BEGIN Entries supplied
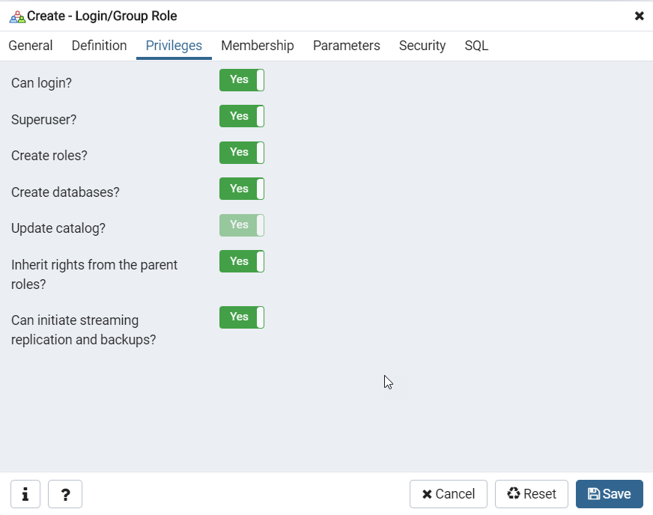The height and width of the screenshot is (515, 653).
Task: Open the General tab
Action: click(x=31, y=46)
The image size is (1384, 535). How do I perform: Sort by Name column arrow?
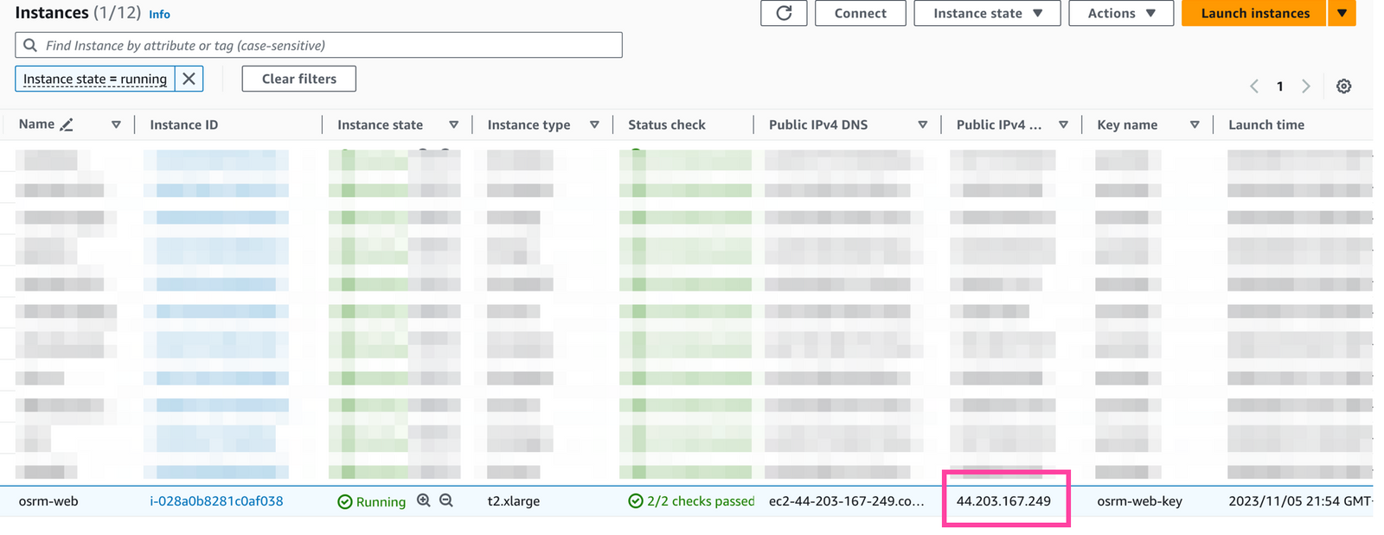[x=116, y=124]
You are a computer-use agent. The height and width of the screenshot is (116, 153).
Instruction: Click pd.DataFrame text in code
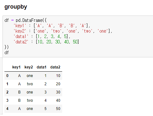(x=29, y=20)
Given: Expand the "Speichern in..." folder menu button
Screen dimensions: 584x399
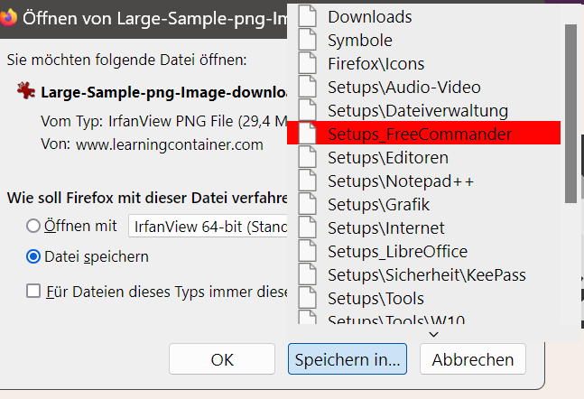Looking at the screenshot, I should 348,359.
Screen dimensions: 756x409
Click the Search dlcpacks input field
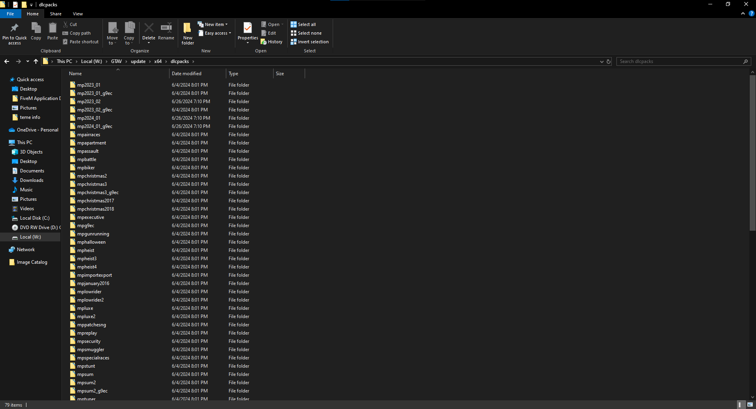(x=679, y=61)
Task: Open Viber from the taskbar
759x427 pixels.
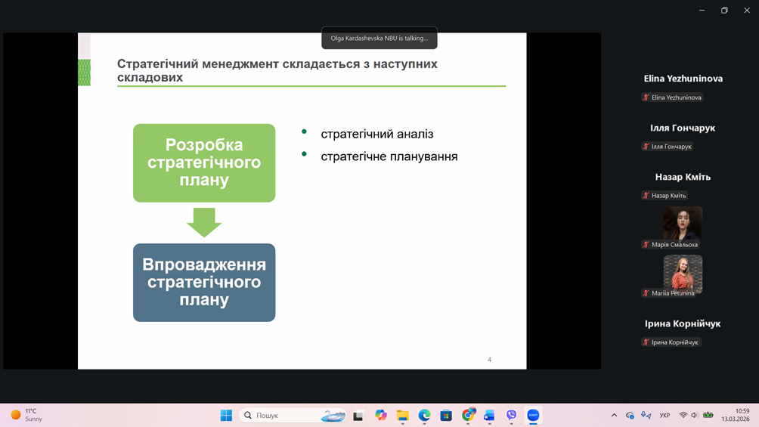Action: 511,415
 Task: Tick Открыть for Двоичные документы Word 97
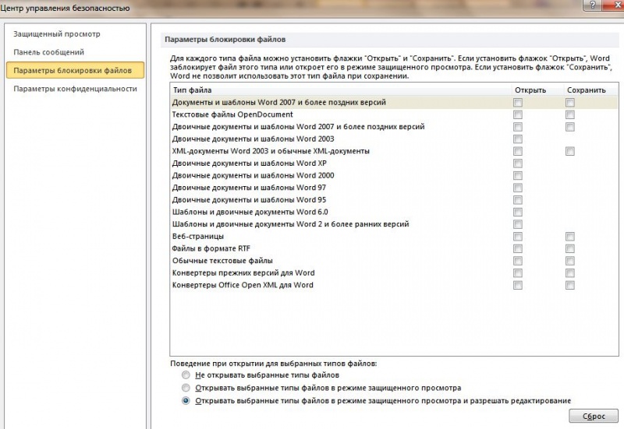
END Entries supplied
Exercise prompt:
When you reach the line containing "The image size" in the entries above, please retype it and each line after it through the last one, exactly, without the pictures.

Written reply:
The image size is (1384, 535). How do I perform: Sort by Name column arrow?
[x=116, y=124]
You are a computer-use agent. The height and width of the screenshot is (116, 153).
Instruction: Click pd.DataFrame text in code
(x=29, y=20)
Given: Expand the "Speichern in..." folder menu button
Screen dimensions: 584x399
Looking at the screenshot, I should 348,359.
Screen dimensions: 756x409
Click the Search dlcpacks input field
(x=679, y=61)
Task: Open Viber from the taskbar
759x427 pixels.
Action: 511,415
 Task: Tick Открыть for Двоичные документы Word 97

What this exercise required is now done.